Review of Processor Architecture

The Intel 8085 Processor (1976)

Review of Processor Architecture

by: burt rosenberg
at: university of miami
update: 11 sept 2019
4 sept 2020
4 sept 2021

Overview

On the bicentennial year of America's founding, Intel introduced the first fully functional computer on a chip, the Intel 8085. The current, powerful, Intel processors are direct descendants of this 8-bit microprocessor.

It is called an 8-bit microprocessor because its normal data paths were the 8 bit byte. However, the address lines were normally two bytes, 16-bits, so 65536 bytes (or 64 KiB) of memory was supported.

The 8085 was made possible by the increasing density of components etched and deposited into a single wafer of silicon in a photographically based process called VLSI, Very Large Scale Integration. Ever increasing numbers of transistors could be printed onto a single wafer. To create the 8085 6,500 transistors were required. The Intel i5, the CPU in the computer I was using when I started writing this page, has two billion transistors.

Intel 8085 Microarchitecture

8085 Microarchitecture

Because of its simplicity, the 8085 is a good place to start a review of processor architecture. The major deficiencies of the 8085 are,

it supports only direct or indirect addressing,
it does not support virtual memory,
it does not support privileged operating modes, and
has a simplified interrupt scheme.

However, otherwise it has all the most important elements still current in today's Intel chips, as show in the diagram to the right.

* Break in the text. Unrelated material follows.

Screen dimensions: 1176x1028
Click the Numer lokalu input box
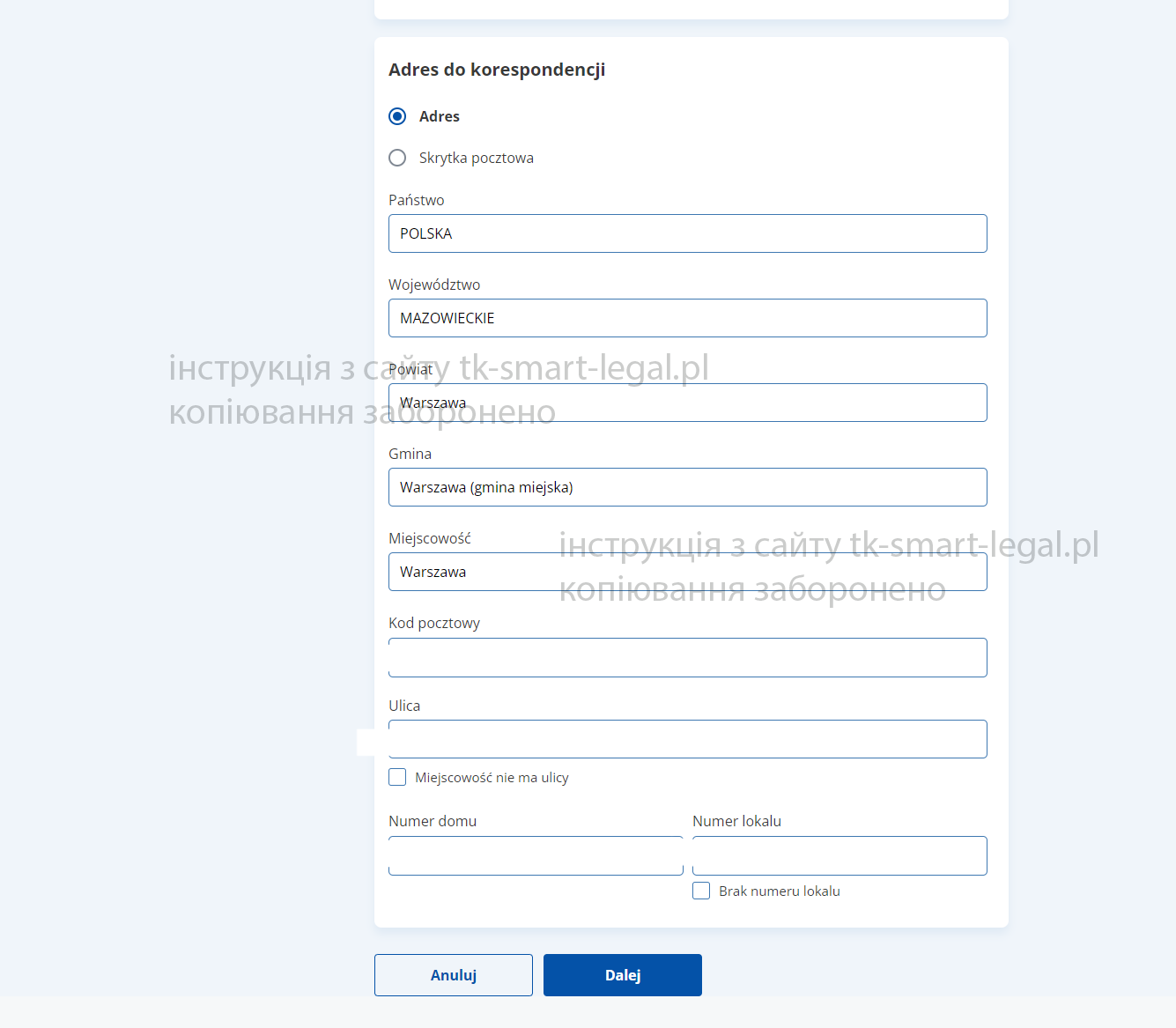[x=839, y=855]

The General Purpose Registers (B, C, D, E, H, L): Six 8 bit registers, the source or destination of data. They can be used in pairs BC, DE and HL as 16 bit registers.
The addressing modes supported are,
- Immediate: loading into a register the data in the instruction
- Direct: loading and storing a register at the address given in the instruction
- Register: moving data from register to register
- Register Indirect: loading or storing a register at memory adress in register HL
The Stack Pointer (SP): Holds the 16 bit address of the lowest byte in a region of memory arranged as a stack. A push first decrements the SP by two bytes, then stores the contents of register pair R at that address.
```
        *(--SP) = R 
```
A pop increments the SP by two bytes, then loads the contents of that address into the register pair R.
```
        R = *(SP++) 
```
The Program Counter (PC): The more modern name is the Instruction pointer (IP). Always contains the 16 bit address in memory of the next instruction to be fetched and executed.
The Flag Register: a register which each bit has a meaning. This communicates results between instructions, such as the zero flag, indicating the previous executed instruction yielded zero.
The Interrupt Control: The 8085 supported vectored interrupts, however in a manner very simple compared to interrupt handling in today's microarchitectures.
In response to an electrical signal on the interrupt control lines, in collaboration with support chips, the next instruction at the PC is ignored and the instruction RST(n) is pushed into the data stream. The RST(n) is a call to memory location 8*n, for n equal to 0 through 7. As it is a call, the PC is pushed onto the stack,
```
        *(--SP) = PC
        PC = 0  // (or 8, 16, ... , 56 depending on n)
```
Typically the target of the RST is a jump instruction (JMP) to code handling the interrupt at level n. To later resume the interrupted instruction flow, the PC is popped off the stack, and any interrupt mask bits are cleared.
```
       PC = *(SP++)
```

Subroutine calls on the 8085

        |        |
        +--------+
        |  b hi  |
        +--------+  assume sizeof(int)==2
        |  b lo  |
        +--------+
        |  a hi  |
        +--------+  assume sizeof(int)==2
        |  a lo  |
        +--------+  -+
        |        |   |
        |        |   |
        +-   s  -+    > sizeof(struct S) 
        |        |   |
        |        |   |
        +--------+  -+
        |  PC hi |
        +--------+  return address
 SP --> |  PC lo |
        +--------+
        |        |

The stack after the call to f().

Stacks are used extensively for subroutine calls. Let us see how the 8085 would handle a call to this function:

    struct S f(int a, int b) ;

    int main(int argc, char * argv[]) {
        struct S s ;
        int i, j ;
        s = f( i, j ) ;
        return 0 ;
    }

The convention by which subroutines pass arguments is called the Application Binary Interface (ABI). Aspects of the ABI are arbitrary, but all code must agree on the ABI to interoperate

The ABI described here will use the stack to pass all arguments and the return value. The arguments are pushed rightmost argument first, then the stack pointer is descended by the storage size of the return value, in this example, the number of bytes of struct S.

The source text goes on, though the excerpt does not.